Articles | Volume 10, issue 10
Research article
24 Oct 2017
Research article |  | 24 Oct 2017

The importance of atmospheric correction for airborne hyperspectral remote sensing of shallow waters: application to depth estimation

Elena Castillo-López, Jose Antonio Dominguez, Raúl Pereda, Julio Manuel de Luis, Ruben Pérez, and Felipe Piña

Abstract. Accurate determination of water depth is indispensable in multiple aspects of civil engineering (dock construction, dikes, submarines outfalls, trench control, etc.). To determine the type of atmospheric correction most appropriate for the depth estimation, different accuracies are required. Accuracy in bathymetric information is highly dependent on the atmospheric correction made to the imagery. The reduction of effects such as glint and cross-track illumination in homogeneous shallow-water areas improves the results of the depth estimations. The aim of this work is to assess the best atmospheric correction method for the estimation of depth in shallow waters, considering that reflectance values cannot be greater than 1.5 % because otherwise the background would not be seen.
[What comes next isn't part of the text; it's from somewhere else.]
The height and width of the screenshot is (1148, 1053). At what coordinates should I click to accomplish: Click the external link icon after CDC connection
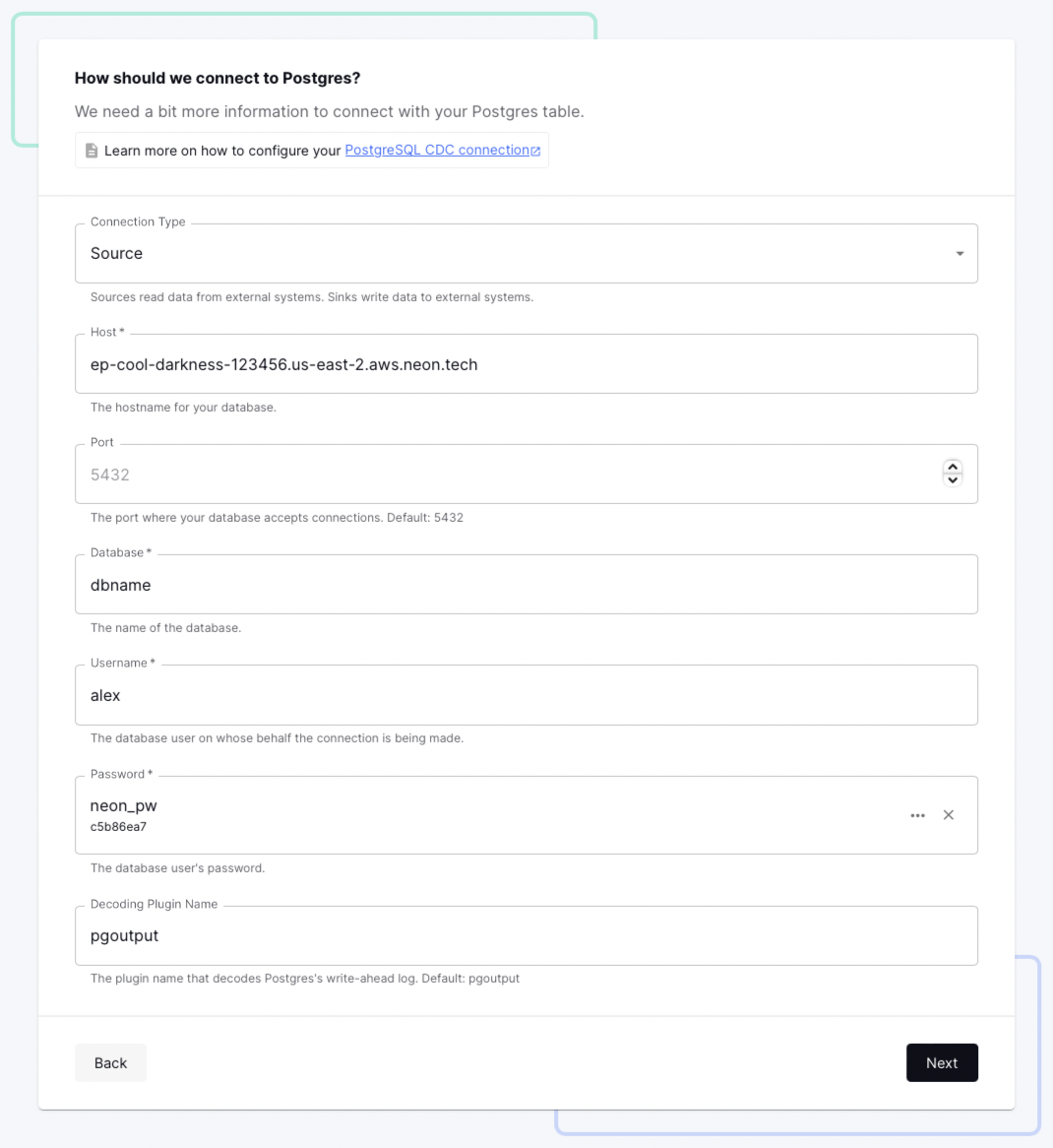coord(535,151)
This paper addresses the use of hyperspectral imagery to quantitative bathymetric mapping and explores one of the most common problems when attempting to extract depth information in conditions of variable water types and bottom reflectances. The current work assesses the accuracy of some classical bathymetric algorithms (Polcyn–Lyzenga, Philpot, Benny–Dawson, Hamilton, principal component analysis) when four different atmospheric correction methods are applied and water depth is derived. No atmospheric correction is valid for all type of coastal waters, but in heterogeneous shallow water the model of atmospheric correction 6S offers good results.

Short summary
This work is part of a project funded by the government of Spain, whose objective was to develop a methodology that would allow the grain size and heavy metals estimation in the sediments of the intertidal zone (Bay of Santander) and depth estimation in the subtidal area, using information (VNIR) captured by the hyperspectral sensor, CASI-2, a spectroradiometer ASD-FR (350–2500 nm) in field and laboratory and classical and robust statistic algorithms.